A interação, por seu turno, é para Bakhtin “a verdadeira substância da língua”, a sua realidade fundamental (BAKHTIN, 2004, p.123). Como elemento constitutivo da natureza dialógica da linguagem (relativa a todo tipo de interação verbal, todo ato enunciativo, toda condição ou forma de existência da linguagem) a interação associa-se a uma idéia de 'outro' como interlocutor e como interdiscurso.

A interação implica uma dinâmica e a instauração do outro. Quando se fala, o outro já está incluído. A língua é tomada como um instrumento dialógico e de interação.
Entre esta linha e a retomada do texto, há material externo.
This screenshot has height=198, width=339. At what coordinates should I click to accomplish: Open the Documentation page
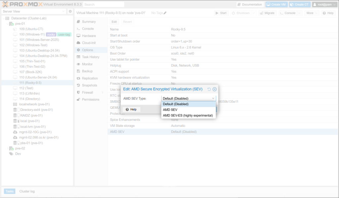point(250,5)
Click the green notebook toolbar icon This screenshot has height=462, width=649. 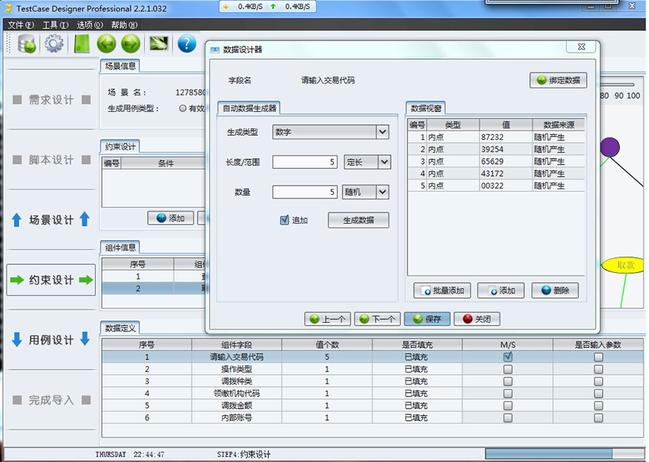click(x=79, y=43)
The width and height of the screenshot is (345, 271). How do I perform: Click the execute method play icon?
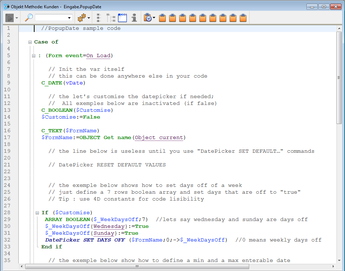pos(10,18)
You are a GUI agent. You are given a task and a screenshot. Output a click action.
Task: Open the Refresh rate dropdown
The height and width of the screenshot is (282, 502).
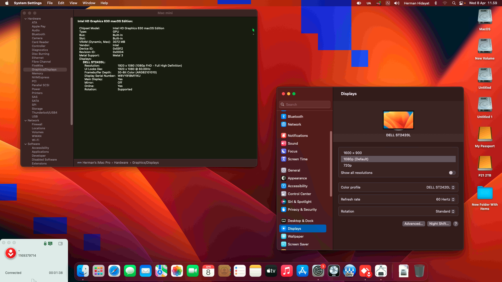[x=445, y=199]
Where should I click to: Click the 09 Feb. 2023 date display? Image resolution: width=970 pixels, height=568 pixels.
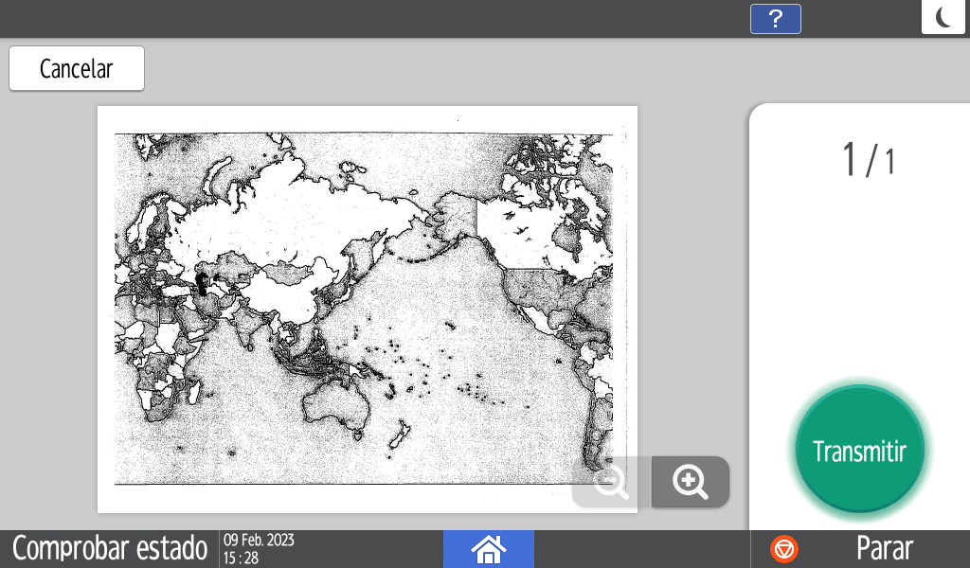pyautogui.click(x=259, y=541)
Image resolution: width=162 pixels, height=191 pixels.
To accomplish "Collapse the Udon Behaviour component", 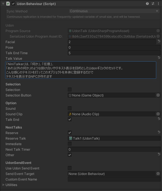I will (x=3, y=4).
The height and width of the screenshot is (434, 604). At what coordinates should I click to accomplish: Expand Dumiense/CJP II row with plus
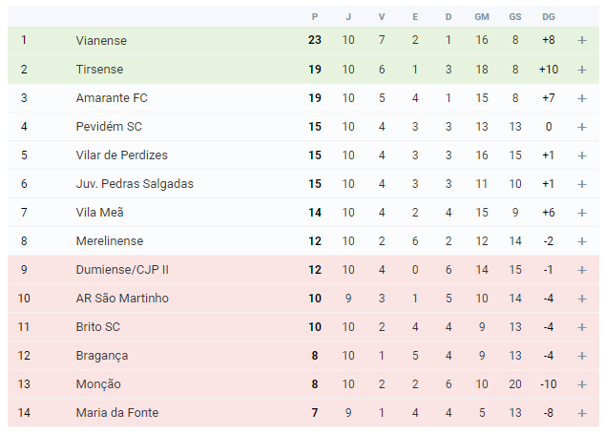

O sentido não é dado, ele é construído a partir da experiência, do contexto, enfim, da situação. (ZOGHBI, 2003, p.21)

Ainda concordando com Zoghbi (2003), o conceito de interação remete a toda ação conjunta, conflitual e/ou cooperativa, realizada entre dois sujeitos. Deste modo, ainda que as linhas interacionistas sigam por vezes caminhos teóricos diferentes, há certo consenso em se tomar a interação como uma das categorias de análise dos fatos da linguagem, e não apenas o seu locus, de modo que se discutam a qualidade e a circunstância da reciprocidade de comportamentos humanos diversos, em variados contextos, práticas e situações (MORATO, 2004).

A lingüística elege para análise uma parte do fenômeno da interação – a interação verbal – "também ela algo heterogêneo e historicamente situado" (MORATO, 2004, p.316), e assume o pressuposto de que a linguagem é uma ação humana e que a ação humana atua também sobre a linguagem – concepção interacionista de linguagem. Na relação interioridade-exterioridade, a linguagem encontra a significação, sua função precípua, quando se reitera o postulado de que a linguagem não é um mero meio de comunicação entre os indivíduos, mas o fruto dos jogos interacionais entre sujeitos numa dada situação social.